▶ _Text under study_
----------

Danbury’s next school project could be a pre-K academy at Great Plain Elementary School


DANBURY — After reviewing plans for its $164 million career academy, Danbury executives are planning to build an early years center at Great Plain Elementary School.

The 16 classrooms would cost between $27 million and $28 million and would be paid for with money allocated under the $208 million loan scheme which includes the careers academy.

With this center potentially opening for the 2025-26 school year, Danbury could free up the space it rents for early childhood classrooms due to lack of space in crowded elementary schools.

The project would house displaced preschool students primarily from Hayestown and Great Plain elementary schools, said Antonio Iadarola, the city’s superintendent and public works engineer. The two-story addition would be approximately 25,500 square feet and connect to Great Plain.

“It’s perfect because it’s actually adjacent to the cafeteria,” Iadarola said Thursday night when he gave the school board’s sites and facilities committee a first look at the proposal. “It provides a great cross-connection opportunity with the existing school, yet it is a distinct stand-alone pre-K academy.”

----------

▶ _Task instructions_
Answer these questions about the Danbury pre-K article:
(a) How many classrooms would the early years center have?
(b) About how many square feet would the two-story addition be?
(c) For which school year could the center potentially open?
Answer from the Danbury pre-K article alone.

▶ _Material provided_
----------

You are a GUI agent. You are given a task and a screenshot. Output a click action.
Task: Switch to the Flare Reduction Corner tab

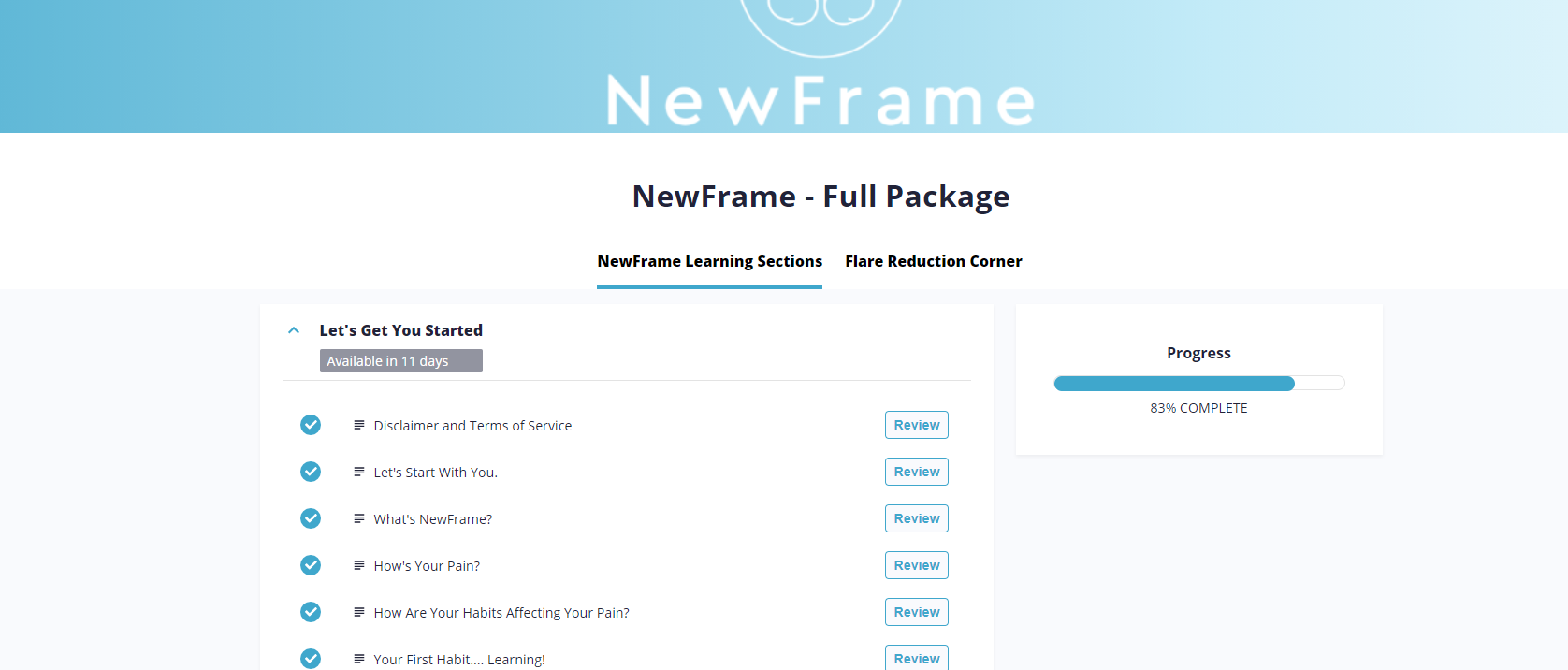pyautogui.click(x=933, y=261)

----------

▶ _Written solution_
(a) 16 classrooms.
(b) About 25,500 square feet.
(c) The 2025-26 school year.